Start of Passage provided

Issue #2621
closedSyncing an immediate repo with 'on_demand' overridden no longer populates the catalog
Description
Prior to https://github.com/pulp/pulp_rpm/pull/1000
the following steps:
pulp-admin rpm repo create --repo-id=justin3 --feed=https://copr-be.cloud.fedoraproject.org/results/jmracek/dnf-search/fedora-25-x86_64/ --download-policy=immediate
pulp-admin rpm repo sync run --repo-id=justin3
# locate the package dnf-2.1.0-1.git.16.54a97bb.fc25
find /var/lib/pulp/content/units/rpm | grep 54a97bb
# See if its in the catalog (it shouldn't be)
mongo pulp_database
db.lazy_content_catalog.find({"path": "/var/lib/pulp/content/units/rpm/b2/6de2a5eaec4d2637d6e022e6ca9b36a8a6ab9063036033a613017f7e979478/dnf-2.1.0-1.git.16.54a97bb.fc25.noarch.rpm"})
# reset revision #, to force a sync
mongo pulp_database --eval 'db.repo_importers.update({"scratchpad": {$ne: null}}, {$set: {"scratchpad.repomd_revision": null}}, {"multi":true})'
#set to on demand and resync
pulp-admin rpm repo update --download-policy=on_demand --repo-id=justin3
pulp-admin rpm repo sync run --repo-id=justin3
#check the content catalog again:
mongo pulp_database
db.lazy_content_catalog.find({"path": "/var/lib/pulp/content/units/rpm/b2/6de2a5eaec4d2637d6e022e6ca9b36a8a6ab9063036033a613017f7e979478/dnf-2.1.0-1.git.16.54a97bb.fc25.noarch.rpm"})
would result in the catalog being populated. Now it does not. This prevents us from verifying the checksums of all rpms on an immediate repo.
Updated by jortel@redhat.com about 7 years ago
This is the PR and change that broke this: https://github.com/pulp/pulp_rpm/pull/1000/files#diff-68fa85b69e45aa1c5b5a032166c5ad0dL134
This needs to be done unconditionally:
catalog.add(unit, wanted[unit.unit_key_as_named_tuple].download_path)
back
Updated by jortel@redhat.com about 7 years ago
The suggested fix will undo the performance gains provided by #2457 (which has 2 related bugzillas) by 50%.
Updated by jortel@redhat.com about 7 years ago
Long term, we should have the importer(s) managing catalog entries regardless of download policy.
The advantages are:
- overhead is proportional to the units being added/removed.
- users can more freely change policies.
The disadvantages:
- Add small about of overhead to initial sync.
- Customer not using lazy is storing data they don't need.
Updated by bizhang about 7 years ago
- Sprint/Milestone set to 34
- Triaged changed from No to Yes
Updated by ttereshc about 7 years ago
I think to test the performance degradation, sync should be operational.

End of Passage provided
Start of Stored data

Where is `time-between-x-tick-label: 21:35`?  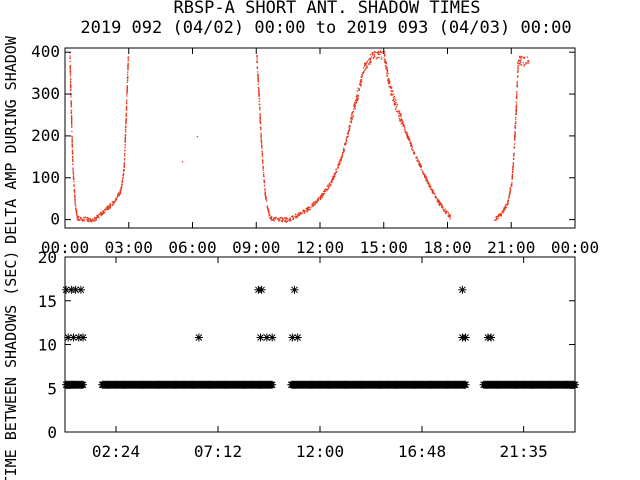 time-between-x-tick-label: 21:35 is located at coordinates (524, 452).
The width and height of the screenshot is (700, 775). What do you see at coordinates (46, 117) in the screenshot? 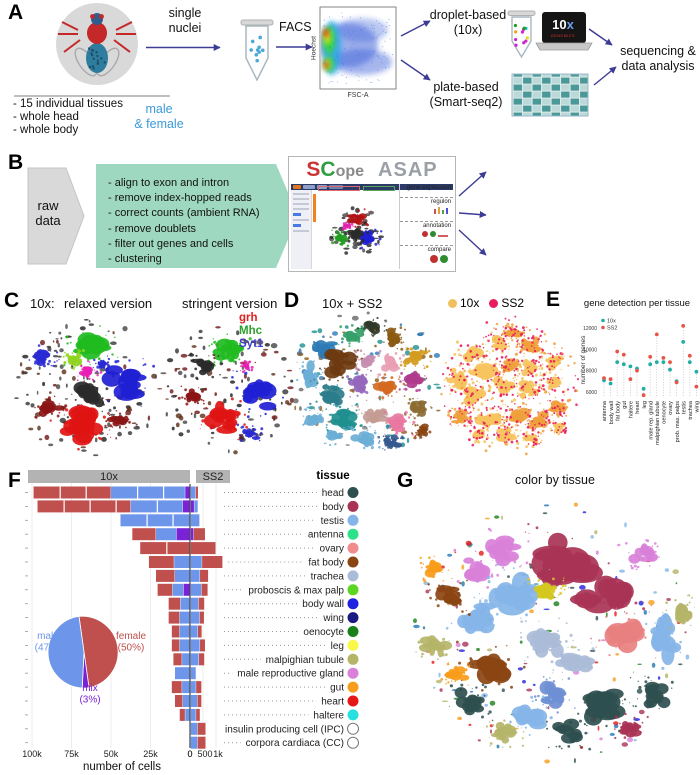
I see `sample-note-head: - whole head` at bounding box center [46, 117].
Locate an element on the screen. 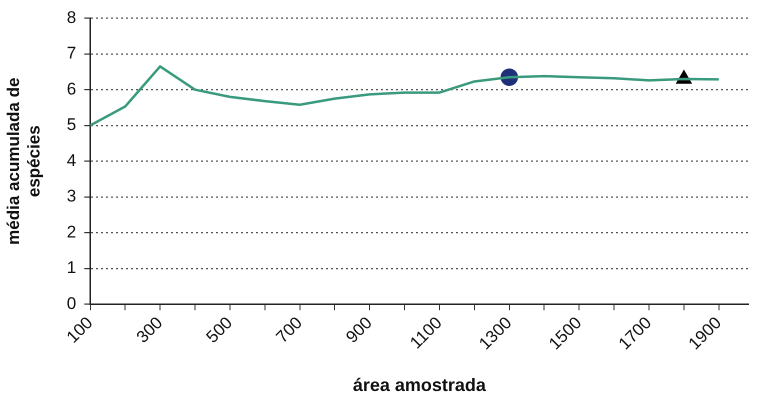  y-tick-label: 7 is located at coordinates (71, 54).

End of Stored data

Extend the issue thread about the catalog not being populated after an on_demand sync, starting right after its last comment.

### Answer box
If it will be no-op, then it won't reach the modified code, the suggested change has no influence on no-op sync, only on the case when there are very few changes to the repo.
My suggestion for step 2 and step after the patch applied is to remove (aka unassiociate) any unit from the repo and only then sync.
Updated by jortel@redhat.com about 7 years ago
ttereshc wrote:
I think to test the performance degradation, sync should be operational.
If it will be no-op, then it won't reach the modified code, the suggested change has no influence on no-op sync, only on the case when there are very few changes to the repo.My suggestion for step 2 and step after the patch applied is to remove (aka unassiociate) any unit from the repo and only then sync.
Agreed. I left out (or implied) the step of doing:
mongo pulp_database --eval 'db.repo_importers.update({"scratchpad": {$ne: null}}, {$set: {"scratchpad.repomd_revision": null}}, {"multi":true})'
so the importer will continue through the affected code path.
Updated by jortel@redhat.com about 7 years ago
f25¶
Created an f25 repository containing 50k RPMs.
Benchmarks:
7:45
7:55
7:41
With catalog management fixed[1] (one of the two optimizations undone):
9:25
9:27
9:23
EL7¶
Created an EL7 repository containing 5k RPMs.
Benchmarks:
1:44
1:43
2:08
With catalog management fixed[1] (one of the two optimizations undone):
2:10
1:57
1:55
*No real impact.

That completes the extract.